Alien Syndrome is a video game by Totally Games, part of the Alien Syndrome franchise created by Sega. It was released for the PlayStation Portable and Wii in 2007. This iteration takes place a century after the previous game and introduces role-playing elements to the gameplay.

Plot
The story picks up approximately 100 years after the original Alien Syndrome. The title is set in the far future, where interplanetary space travel is possible. Communication is lost with one of the stations on a distant planet, the Kronos, and Aileen Harding is sent to investigate. She quickly discovers that Alien Syndrome is behind the disappearance and decides to fight the enemy and find out what happened to her boyfriend Tom.

Gameplay
Alien Syndrome is played as a top-down shooter, with players turning their characters the direction they would like to shoot. The game has 40 levels, with 5 bosses and 15 mini-bosses. Players customize their character to expand in-game strategy options.

Alien Syndrome offers up to 80 different weapons to use and hundreds of armor types as well as bonus items. Players are accompanied by a robotic drone (SCARAB) that serves as a storage space for items as well as a backup for the main character. As a constant companion, SCARAB can assist in fights and grant on-demand access to the character's cache of weapons and armors. Players have both a life meter and a constantly refilling energy meter, with the latter reflecting shield power.

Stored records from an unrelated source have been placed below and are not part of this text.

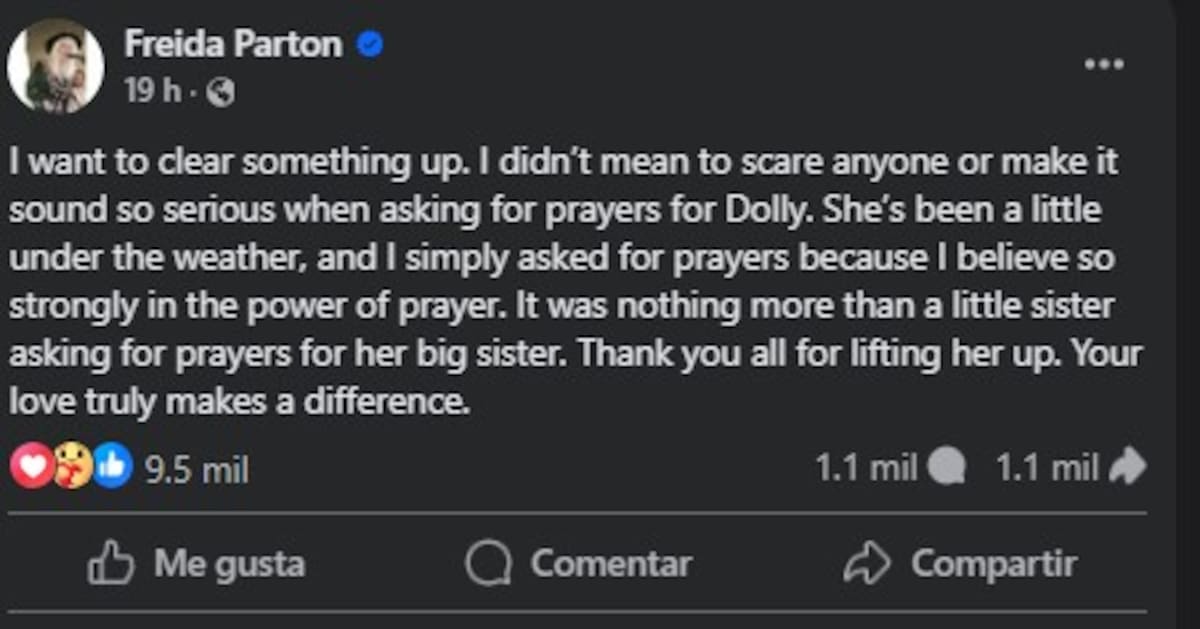
Task: Click the post text about Dolly
Action: pos(575,282)
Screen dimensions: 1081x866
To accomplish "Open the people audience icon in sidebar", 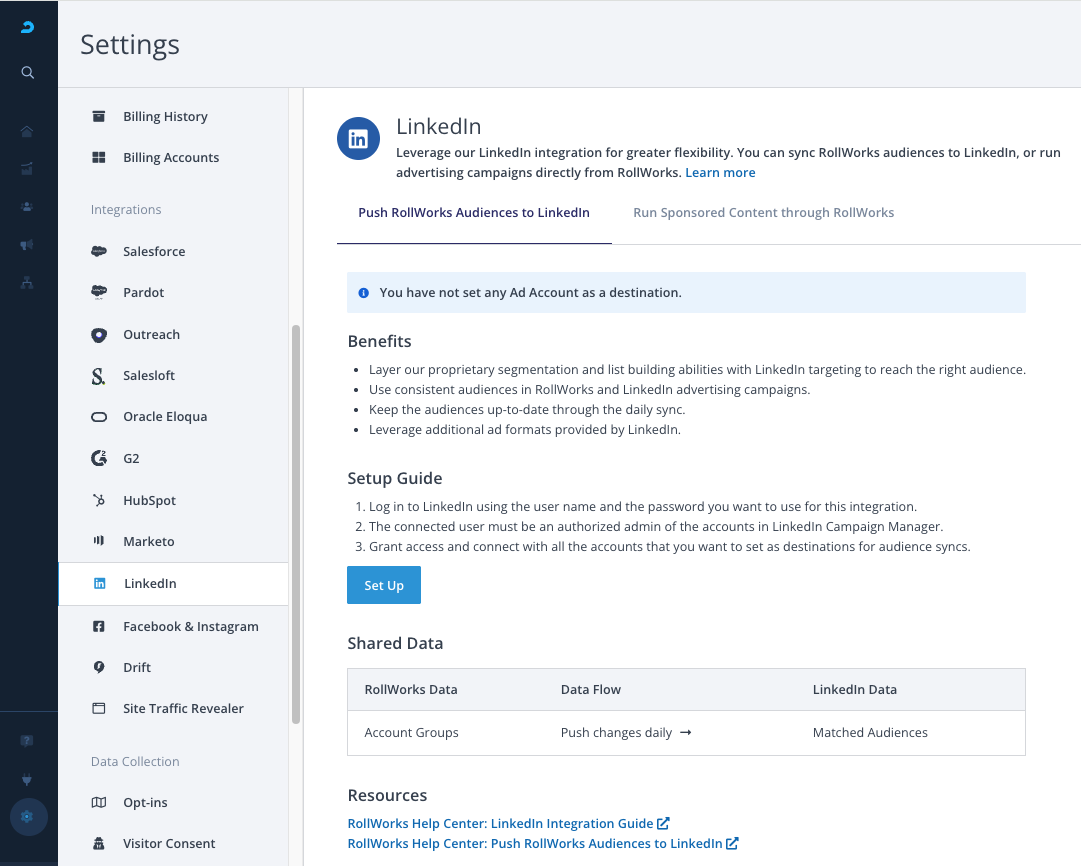I will 27,207.
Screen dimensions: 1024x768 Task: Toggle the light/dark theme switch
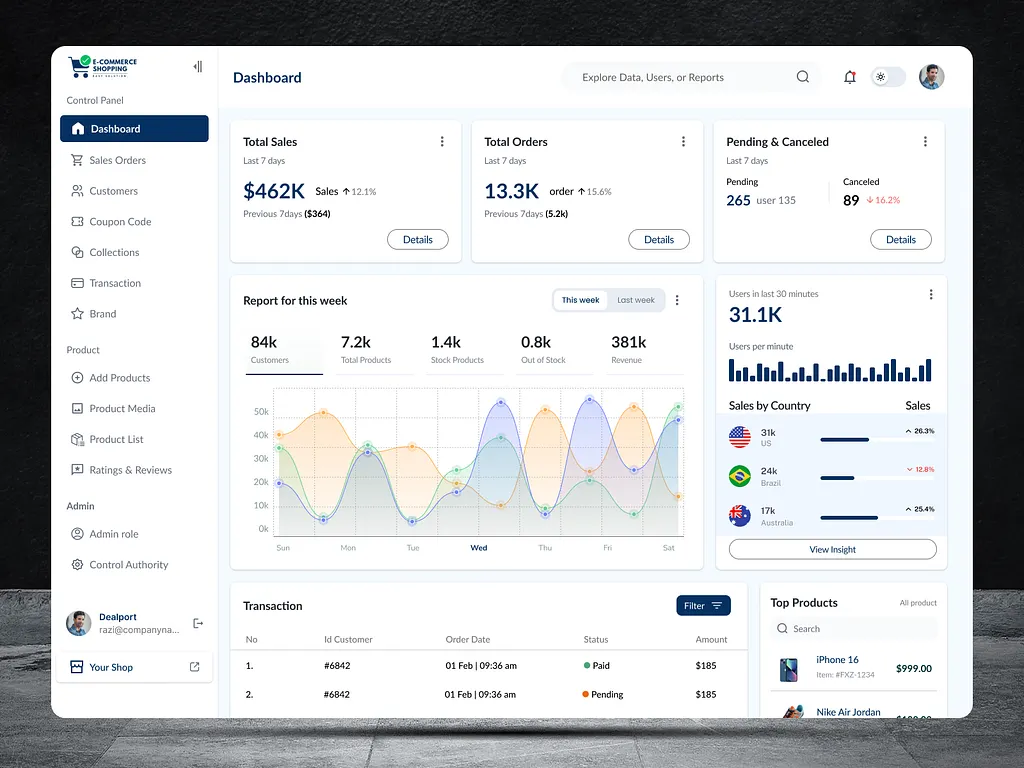click(887, 77)
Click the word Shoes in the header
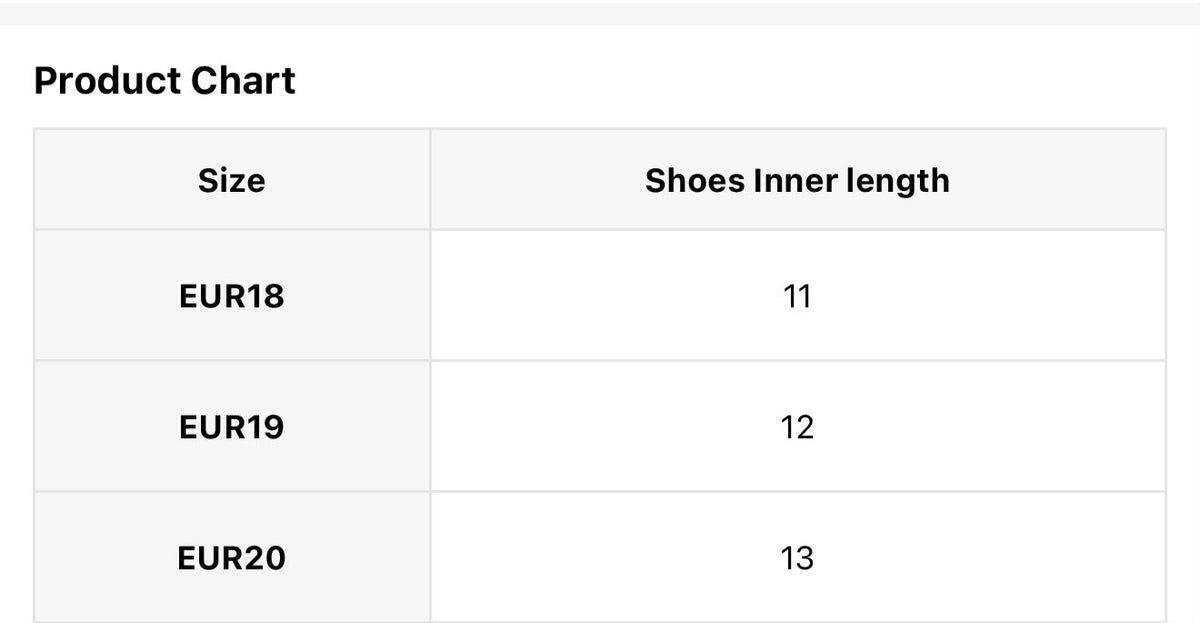 (x=695, y=181)
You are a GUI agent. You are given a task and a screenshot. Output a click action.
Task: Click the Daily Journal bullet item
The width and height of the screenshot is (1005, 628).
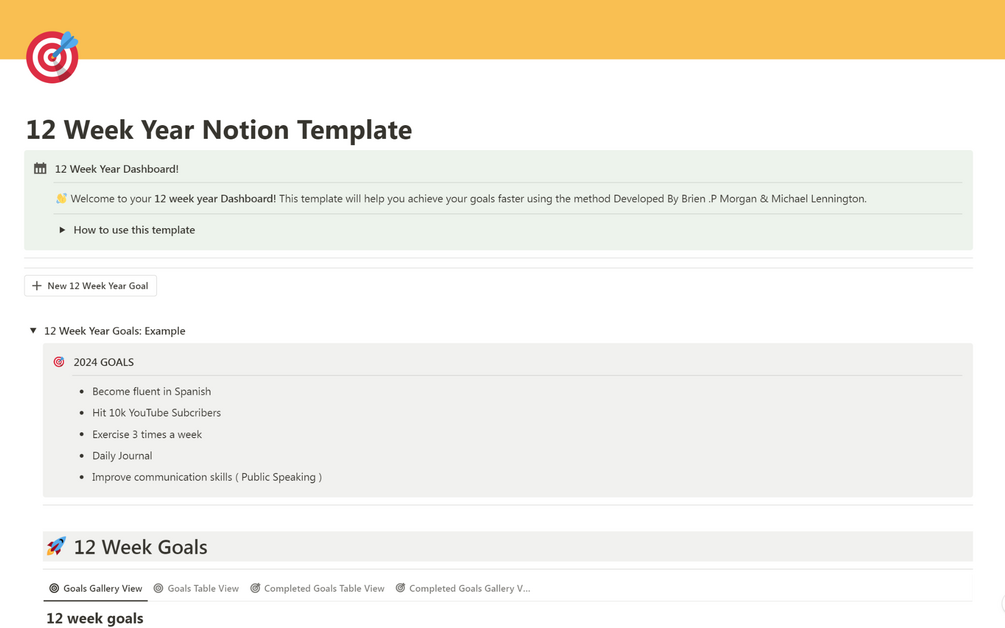point(122,456)
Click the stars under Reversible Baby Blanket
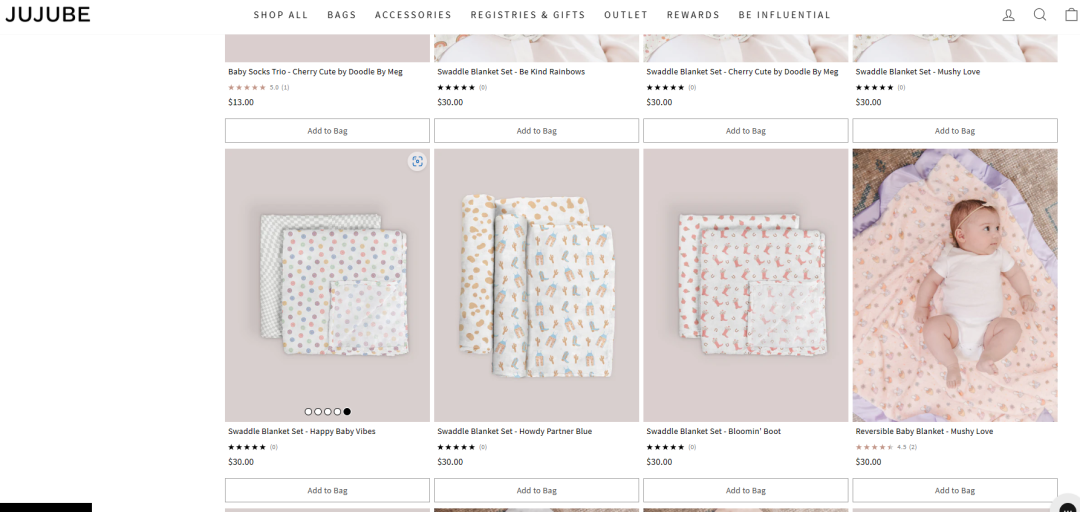The height and width of the screenshot is (512, 1080). pyautogui.click(x=874, y=447)
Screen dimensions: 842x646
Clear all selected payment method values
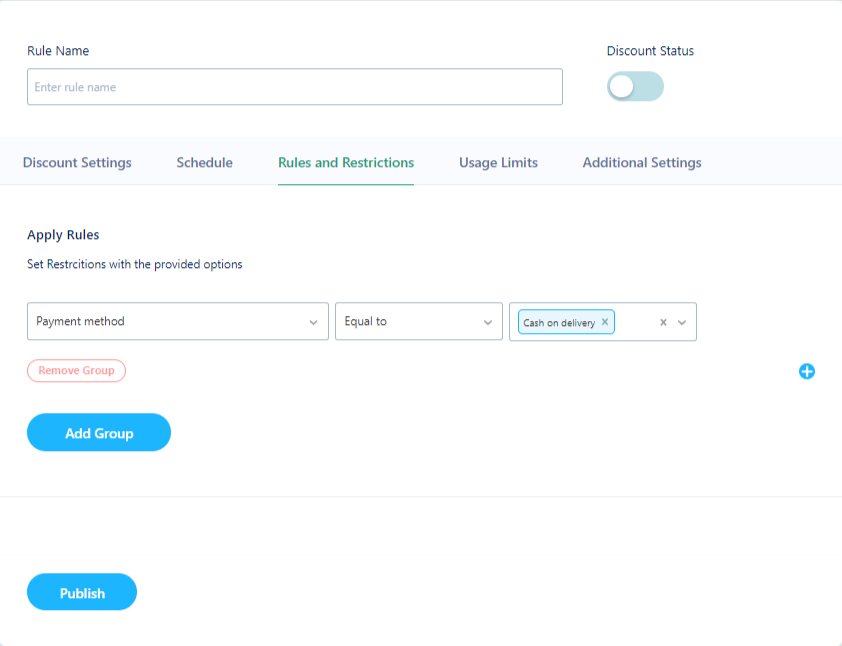[663, 322]
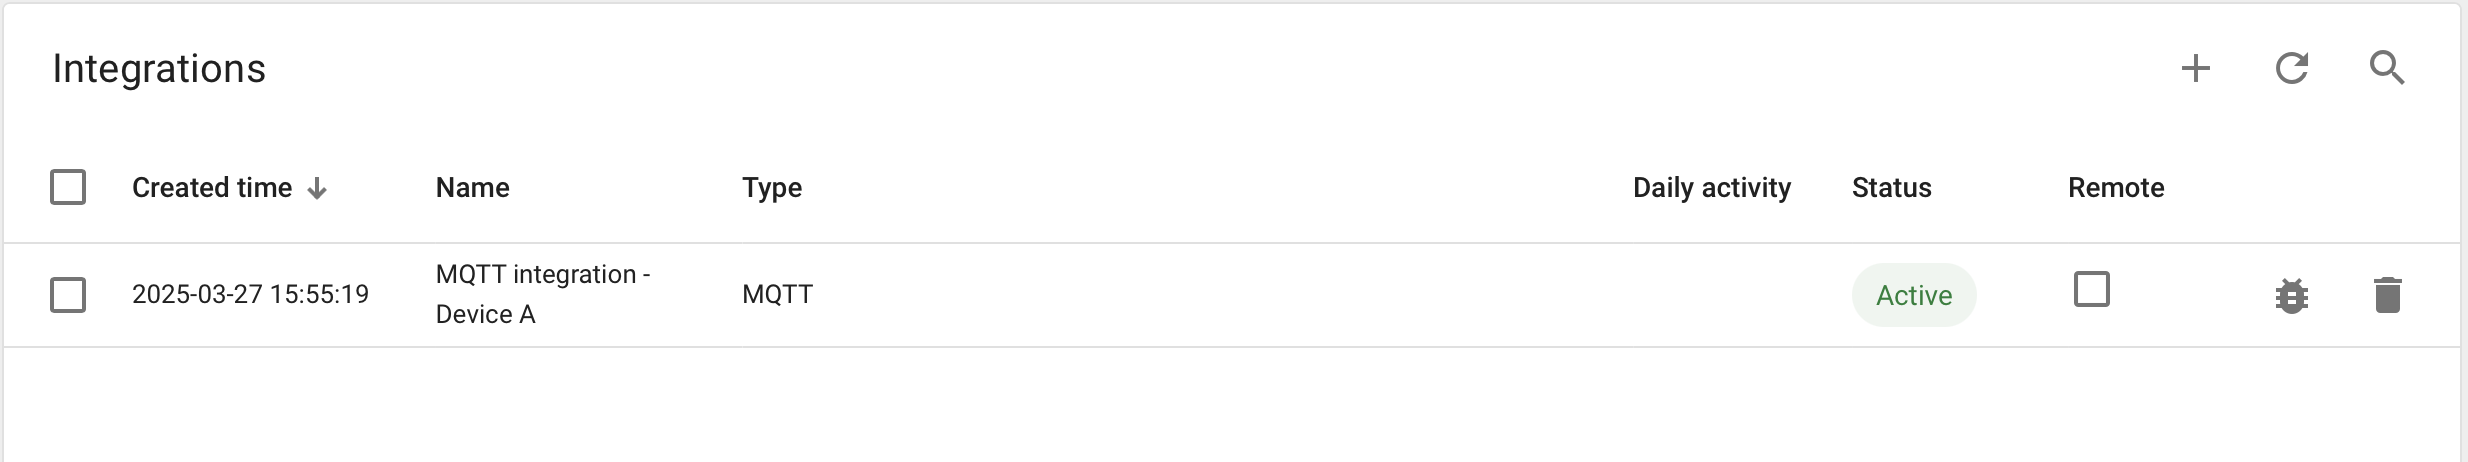Sort by the Name column header
Image resolution: width=2468 pixels, height=462 pixels.
click(x=473, y=188)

The game also features co-op multiplayer for up to 4 people on one screen for the Wii version. On the PSP version, the game features co-op multiplayer via a WiFi connection.

On the PSP, player movement and aiming are handled with the analog stick; while a player is firing a ranged weapon, her facing is locked. On the Wii, movement is handled by the analog stick on the Nunchuk, while aiming is controlled by pointing with the Wii Remote.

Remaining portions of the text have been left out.